Data shown:

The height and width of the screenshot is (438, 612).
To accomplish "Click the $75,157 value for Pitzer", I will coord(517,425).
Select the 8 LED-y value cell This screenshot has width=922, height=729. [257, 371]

---

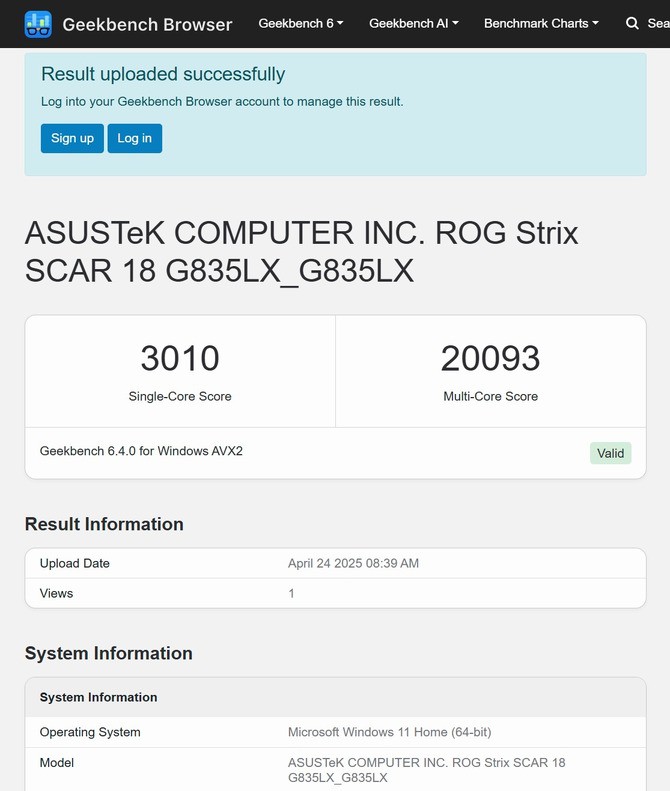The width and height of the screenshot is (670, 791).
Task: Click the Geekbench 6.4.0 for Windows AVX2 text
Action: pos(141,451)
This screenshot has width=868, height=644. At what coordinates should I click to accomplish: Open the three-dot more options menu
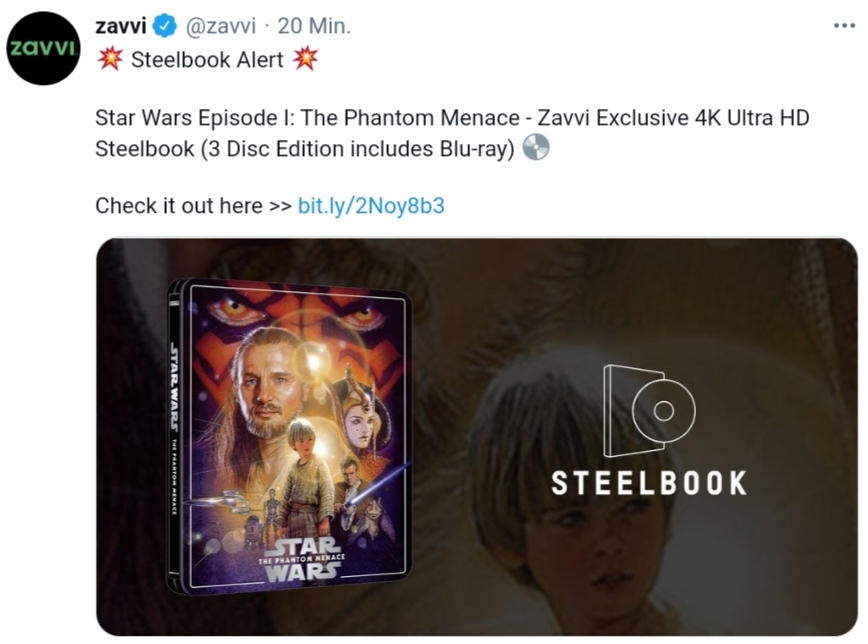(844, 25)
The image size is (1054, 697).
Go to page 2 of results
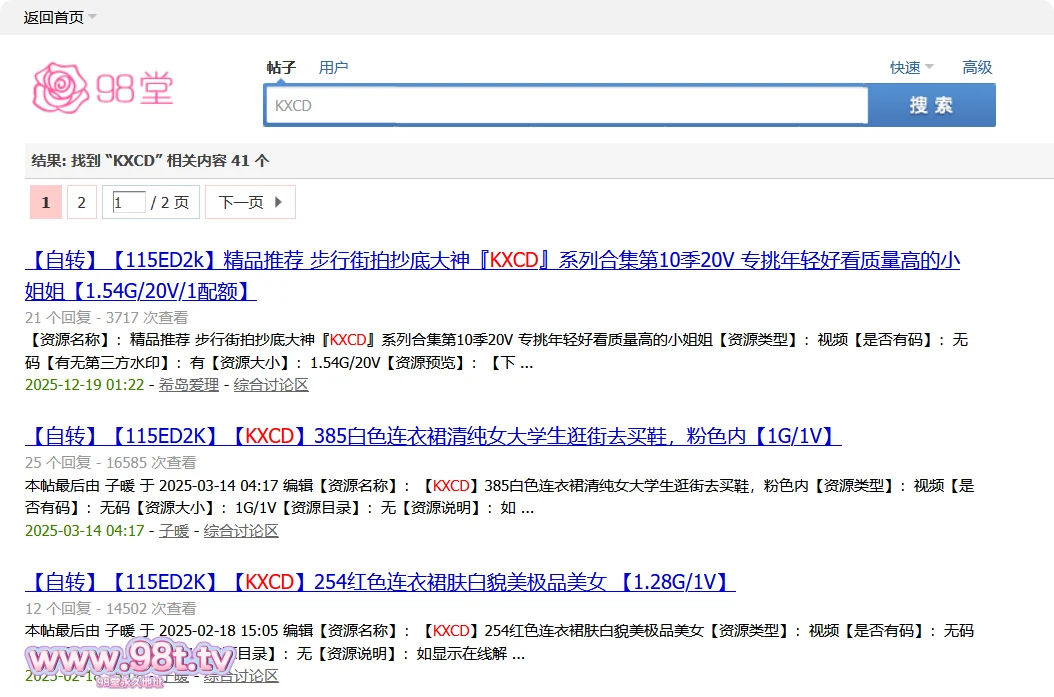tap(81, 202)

==

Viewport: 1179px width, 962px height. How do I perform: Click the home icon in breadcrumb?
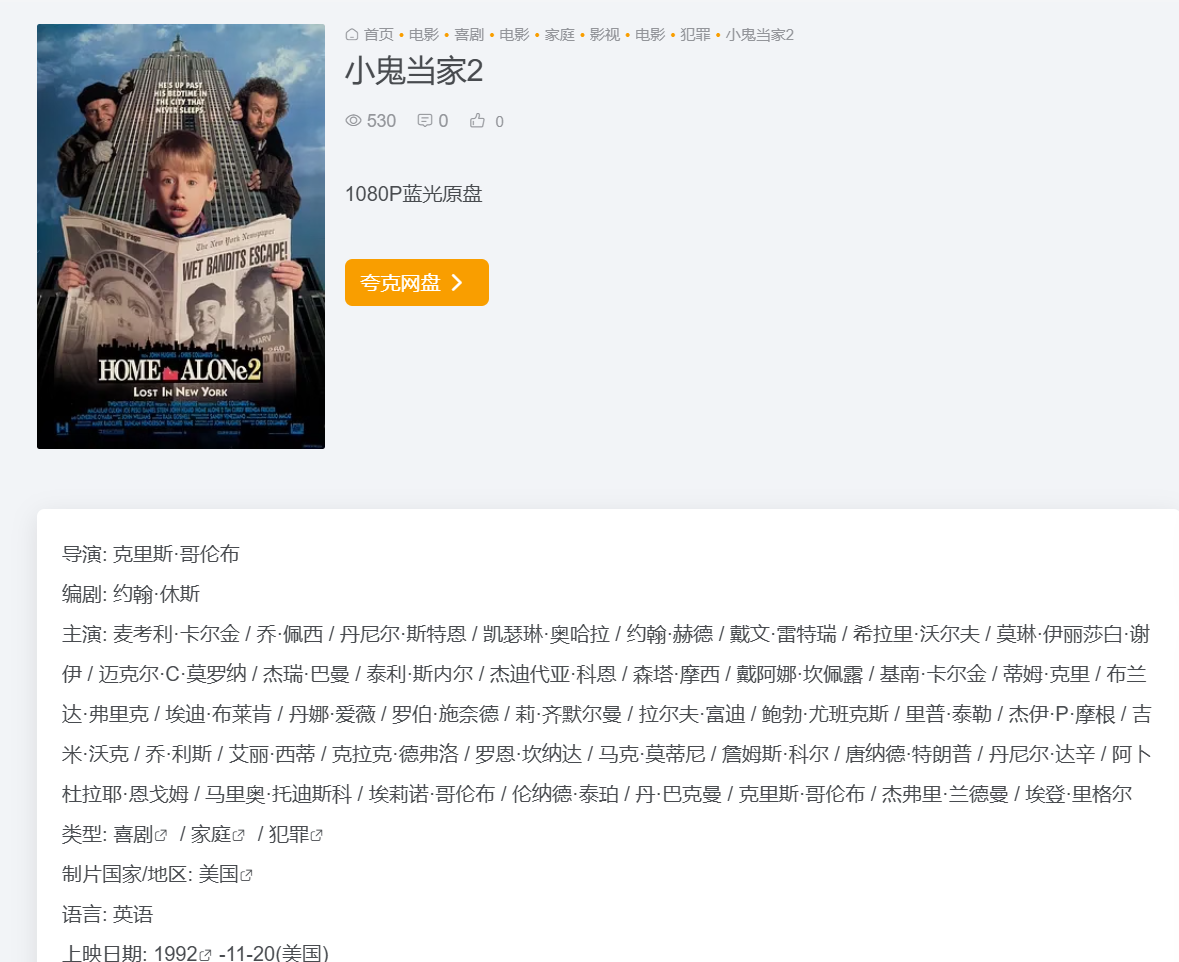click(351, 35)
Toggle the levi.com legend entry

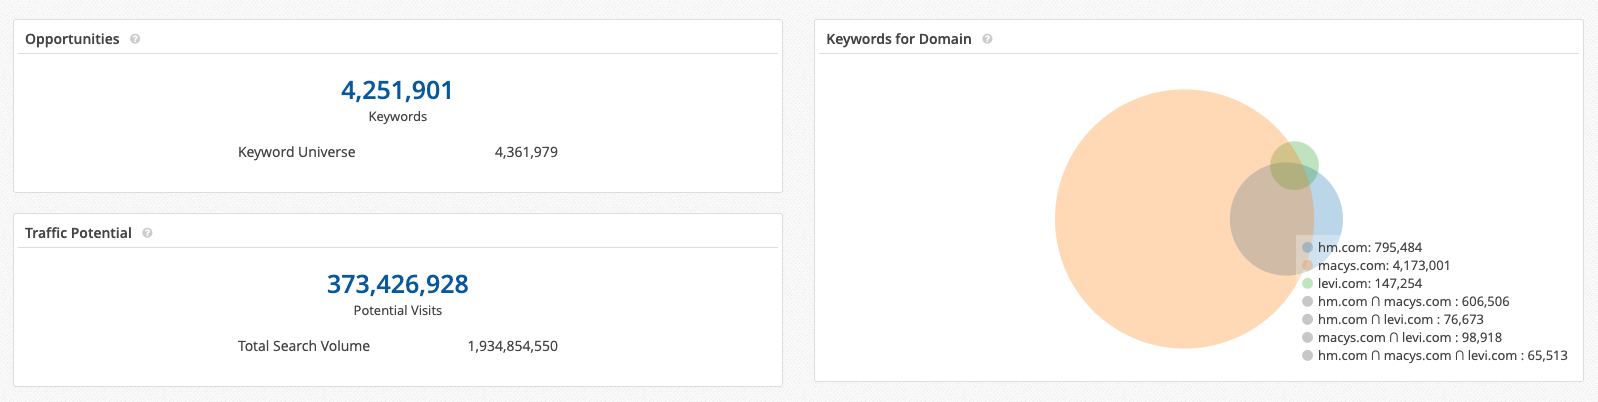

Exercise: Reproduce exactly the section above that begins at the line containing "The height and" and ends at the line containing "Select the 8", leaving out all other lines.

Written answer:
The height and width of the screenshot is (438, 612).
To accomplish "Click the $75,157 value for Pitzer", I will coord(517,425).
Select the 8 LED-y value cell This screenshot has width=922, height=729. [257, 371]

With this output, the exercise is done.